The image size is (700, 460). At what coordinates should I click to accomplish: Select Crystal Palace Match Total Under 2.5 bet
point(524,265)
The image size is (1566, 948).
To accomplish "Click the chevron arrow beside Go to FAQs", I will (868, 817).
----------
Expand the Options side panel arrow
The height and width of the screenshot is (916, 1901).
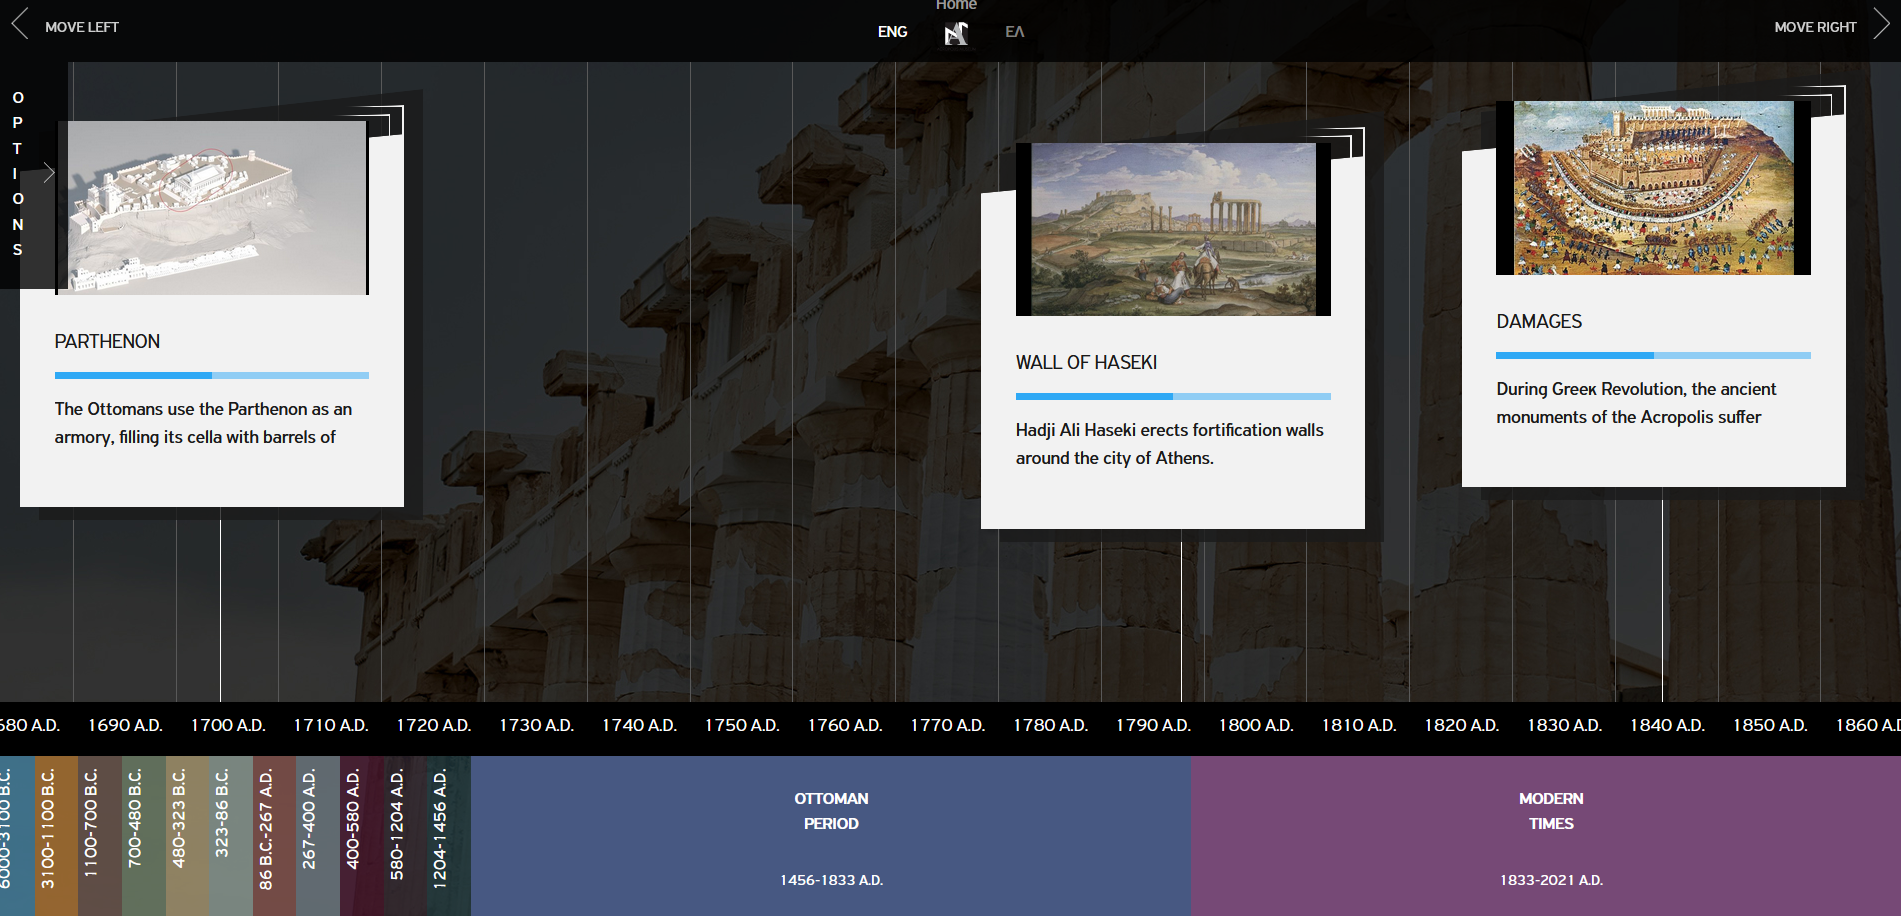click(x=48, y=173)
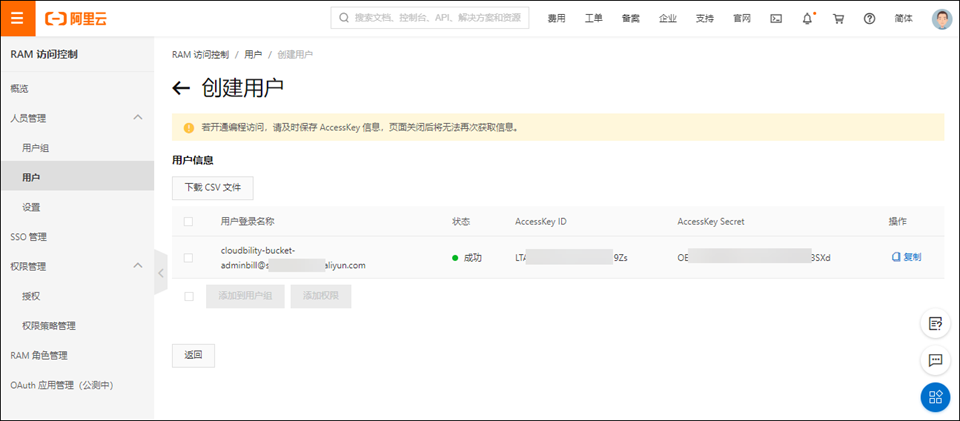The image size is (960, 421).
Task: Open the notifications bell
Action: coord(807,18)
----------
**Work request:** Please copy every line of the data that carries the string "arrow".

**Answer to the exercise:**
To accomplish "Click the chevron arrow beside Go to FAQs", I will (868, 817).
Expand the Options side panel arrow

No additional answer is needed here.